**EXERCISE DESCRIPTION:**
Every line below needs to be returned exactly as written.

**THE RECORDS:**
---

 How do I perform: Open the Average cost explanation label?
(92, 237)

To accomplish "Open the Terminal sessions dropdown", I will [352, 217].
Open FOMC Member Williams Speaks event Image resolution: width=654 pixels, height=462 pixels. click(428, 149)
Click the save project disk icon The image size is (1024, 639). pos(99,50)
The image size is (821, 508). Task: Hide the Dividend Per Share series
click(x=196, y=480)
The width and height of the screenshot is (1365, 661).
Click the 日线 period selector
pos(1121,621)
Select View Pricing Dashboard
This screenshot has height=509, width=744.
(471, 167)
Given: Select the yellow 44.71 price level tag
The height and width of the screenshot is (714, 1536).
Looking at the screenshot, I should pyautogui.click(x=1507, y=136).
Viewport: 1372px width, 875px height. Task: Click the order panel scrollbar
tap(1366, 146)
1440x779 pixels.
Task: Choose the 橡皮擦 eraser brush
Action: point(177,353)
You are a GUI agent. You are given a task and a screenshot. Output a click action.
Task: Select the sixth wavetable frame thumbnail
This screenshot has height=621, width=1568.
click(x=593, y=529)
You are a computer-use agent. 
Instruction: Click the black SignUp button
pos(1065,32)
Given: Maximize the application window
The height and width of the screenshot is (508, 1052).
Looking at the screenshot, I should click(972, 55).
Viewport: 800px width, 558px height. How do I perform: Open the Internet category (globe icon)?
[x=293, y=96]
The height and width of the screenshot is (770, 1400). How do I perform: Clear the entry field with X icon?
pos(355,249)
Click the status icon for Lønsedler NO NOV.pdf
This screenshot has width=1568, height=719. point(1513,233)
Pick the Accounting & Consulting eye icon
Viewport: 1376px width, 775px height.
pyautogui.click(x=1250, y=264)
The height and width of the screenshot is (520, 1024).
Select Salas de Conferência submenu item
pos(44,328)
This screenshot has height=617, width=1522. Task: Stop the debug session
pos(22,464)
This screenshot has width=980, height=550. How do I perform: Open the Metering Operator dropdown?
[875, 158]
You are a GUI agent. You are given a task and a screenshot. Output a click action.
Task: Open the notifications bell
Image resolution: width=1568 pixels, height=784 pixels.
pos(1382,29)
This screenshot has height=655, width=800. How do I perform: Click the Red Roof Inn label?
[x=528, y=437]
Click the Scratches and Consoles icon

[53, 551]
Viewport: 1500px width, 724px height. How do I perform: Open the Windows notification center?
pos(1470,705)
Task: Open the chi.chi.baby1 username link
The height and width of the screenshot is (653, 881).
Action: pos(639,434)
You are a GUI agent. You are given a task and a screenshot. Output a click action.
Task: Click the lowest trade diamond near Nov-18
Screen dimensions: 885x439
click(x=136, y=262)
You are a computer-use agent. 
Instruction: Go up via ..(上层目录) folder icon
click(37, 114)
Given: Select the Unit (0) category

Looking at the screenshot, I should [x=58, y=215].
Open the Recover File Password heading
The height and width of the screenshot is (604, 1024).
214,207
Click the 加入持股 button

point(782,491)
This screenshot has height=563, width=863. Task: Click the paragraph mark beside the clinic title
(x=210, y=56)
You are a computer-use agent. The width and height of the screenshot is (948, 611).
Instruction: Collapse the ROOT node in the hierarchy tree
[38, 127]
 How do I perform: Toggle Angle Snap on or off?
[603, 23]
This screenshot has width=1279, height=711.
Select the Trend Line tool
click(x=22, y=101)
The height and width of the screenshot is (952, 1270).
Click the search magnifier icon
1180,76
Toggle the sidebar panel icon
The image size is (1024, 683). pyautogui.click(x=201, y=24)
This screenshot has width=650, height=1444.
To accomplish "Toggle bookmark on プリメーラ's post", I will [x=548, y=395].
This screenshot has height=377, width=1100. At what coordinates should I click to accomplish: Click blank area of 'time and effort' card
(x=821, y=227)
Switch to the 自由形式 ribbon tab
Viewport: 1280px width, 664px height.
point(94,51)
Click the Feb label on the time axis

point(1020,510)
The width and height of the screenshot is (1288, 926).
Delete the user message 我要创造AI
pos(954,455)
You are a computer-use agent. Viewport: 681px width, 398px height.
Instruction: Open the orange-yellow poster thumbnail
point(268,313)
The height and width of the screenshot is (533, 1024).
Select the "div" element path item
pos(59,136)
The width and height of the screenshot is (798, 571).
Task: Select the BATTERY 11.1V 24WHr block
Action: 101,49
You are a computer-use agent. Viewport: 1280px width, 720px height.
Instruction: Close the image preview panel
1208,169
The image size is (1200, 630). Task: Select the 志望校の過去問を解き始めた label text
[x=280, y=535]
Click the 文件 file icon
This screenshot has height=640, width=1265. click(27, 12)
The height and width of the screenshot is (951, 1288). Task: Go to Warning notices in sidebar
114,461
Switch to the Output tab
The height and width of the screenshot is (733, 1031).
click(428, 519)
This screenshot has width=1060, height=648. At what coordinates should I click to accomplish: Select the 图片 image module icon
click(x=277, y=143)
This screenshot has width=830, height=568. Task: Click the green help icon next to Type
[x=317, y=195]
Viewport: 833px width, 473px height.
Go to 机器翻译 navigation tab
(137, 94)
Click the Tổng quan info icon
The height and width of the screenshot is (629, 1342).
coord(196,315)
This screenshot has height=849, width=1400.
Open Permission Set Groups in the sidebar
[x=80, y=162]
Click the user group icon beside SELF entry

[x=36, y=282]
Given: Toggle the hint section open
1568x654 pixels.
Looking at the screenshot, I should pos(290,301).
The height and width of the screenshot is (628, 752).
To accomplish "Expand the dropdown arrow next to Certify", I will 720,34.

---

**TASK RESPONSE:**
 How do I perform: Open the Average cost explanation label?
(92, 237)

To accomplish "Open the Terminal sessions dropdown", I will [352, 217].
Open FOMC Member Williams Speaks event Image resolution: width=654 pixels, height=462 pixels. click(428, 149)
Click the save project disk icon The image size is (1024, 639). pos(99,50)
The image size is (821, 508). Task: Hide the Dividend Per Share series
click(x=196, y=480)
The width and height of the screenshot is (1365, 661).
Click the 日线 period selector
pos(1121,621)
Select View Pricing Dashboard
This screenshot has height=509, width=744.
(471, 167)
Given: Select the yellow 44.71 price level tag
The height and width of the screenshot is (714, 1536).
Looking at the screenshot, I should pyautogui.click(x=1507, y=136).
Viewport: 1372px width, 875px height. Task: Click the order panel scrollbar
tap(1366, 146)
1440x779 pixels.
Task: Choose the 橡皮擦 eraser brush
Action: point(177,353)
You are a GUI agent. You are given a task and a screenshot. Output a click action.
Task: Select the sixth wavetable frame thumbnail
This screenshot has height=621, width=1568.
click(x=593, y=529)
You are a computer-use agent. 
Instruction: Click the black SignUp button
pos(1065,32)
Given: Maximize the application window
The height and width of the screenshot is (508, 1052).
Looking at the screenshot, I should click(972, 55).
Viewport: 800px width, 558px height. How do I perform: Open the Internet category (globe icon)?
[x=293, y=96]
The height and width of the screenshot is (770, 1400). How do I perform: Clear the entry field with X icon?
pos(355,249)
Click the status icon for Lønsedler NO NOV.pdf
This screenshot has width=1568, height=719. point(1513,233)
Pick the Accounting & Consulting eye icon
Viewport: 1376px width, 775px height.
pyautogui.click(x=1250, y=264)
The height and width of the screenshot is (520, 1024).
Select Salas de Conferência submenu item
pos(44,328)
This screenshot has height=617, width=1522. Task: Stop the debug session
pos(22,464)
This screenshot has width=980, height=550. How do I perform: Open the Metering Operator dropdown?
[875, 158]
You are a GUI agent. You are given a task and a screenshot. Output a click action.
Task: Open the notifications bell
Image resolution: width=1568 pixels, height=784 pixels.
pos(1382,29)
This screenshot has height=655, width=800. How do I perform: Click the Red Roof Inn label?
[x=528, y=437]
Click the Scratches and Consoles icon

[53, 551]
Viewport: 1500px width, 724px height. How do I perform: Open the Windows notification center?
pos(1470,705)
Task: Open the chi.chi.baby1 username link
The height and width of the screenshot is (653, 881).
Action: pos(639,434)
You are a GUI agent. You are given a task and a screenshot. Output a click action.
Task: Click the lowest trade diamond near Nov-18
Screen dimensions: 885x439
click(x=136, y=262)
You are a computer-use agent. 
Instruction: Go up via ..(上层目录) folder icon
click(37, 114)
Given: Select the Unit (0) category

Looking at the screenshot, I should [x=58, y=215].
Open the Recover File Password heading
The height and width of the screenshot is (604, 1024).
214,207
Click the 加入持股 button

point(782,491)
This screenshot has height=563, width=863. Task: Click the paragraph mark beside the clinic title
(x=210, y=56)
You are a computer-use agent. The width and height of the screenshot is (948, 611).
Instruction: Collapse the ROOT node in the hierarchy tree
[38, 127]
 How do I perform: Toggle Angle Snap on or off?
[603, 23]
This screenshot has width=1279, height=711.
Select the Trend Line tool
click(x=22, y=101)
The height and width of the screenshot is (952, 1270).
Click the search magnifier icon
1180,76
Toggle the sidebar panel icon
The image size is (1024, 683). pyautogui.click(x=201, y=24)
This screenshot has width=650, height=1444.
To accomplish "Toggle bookmark on プリメーラ's post", I will [x=548, y=395].
This screenshot has height=377, width=1100. At what coordinates should I click to accomplish: Click blank area of 'time and effort' card
(x=821, y=227)
Switch to the 自由形式 ribbon tab
Viewport: 1280px width, 664px height.
point(94,51)
Click the Feb label on the time axis

point(1020,510)
The width and height of the screenshot is (1288, 926).
Delete the user message 我要创造AI
pos(954,455)
You are a computer-use agent. Viewport: 681px width, 398px height.
Instruction: Open the orange-yellow poster thumbnail
point(268,313)
The height and width of the screenshot is (533, 1024).
Select the "div" element path item
pos(59,136)
The width and height of the screenshot is (798, 571).
Task: Select the BATTERY 11.1V 24WHr block
Action: 101,49
You are a computer-use agent. Viewport: 1280px width, 720px height.
Instruction: Close the image preview panel
1208,169
The image size is (1200, 630). Task: Select the 志望校の過去問を解き始めた label text
[x=280, y=535]
Click the 文件 file icon
This screenshot has height=640, width=1265. click(27, 12)
The height and width of the screenshot is (951, 1288). Task: Go to Warning notices in sidebar
114,461
Switch to the Output tab
The height and width of the screenshot is (733, 1031).
click(428, 519)
This screenshot has width=1060, height=648. At what coordinates should I click to accomplish: Select the 图片 image module icon
click(x=277, y=143)
This screenshot has width=830, height=568. Task: Click the green help icon next to Type
[x=317, y=195]
Viewport: 833px width, 473px height.
Go to 机器翻译 navigation tab
(137, 94)
Click the Tổng quan info icon
The height and width of the screenshot is (629, 1342).
coord(196,315)
This screenshot has height=849, width=1400.
Open Permission Set Groups in the sidebar
[x=80, y=162]
Click the user group icon beside SELF entry

[x=36, y=282]
Given: Toggle the hint section open
1568x654 pixels.
Looking at the screenshot, I should pos(290,301).
The height and width of the screenshot is (628, 752).
To accomplish "Expand the dropdown arrow next to Certify", I will 720,34.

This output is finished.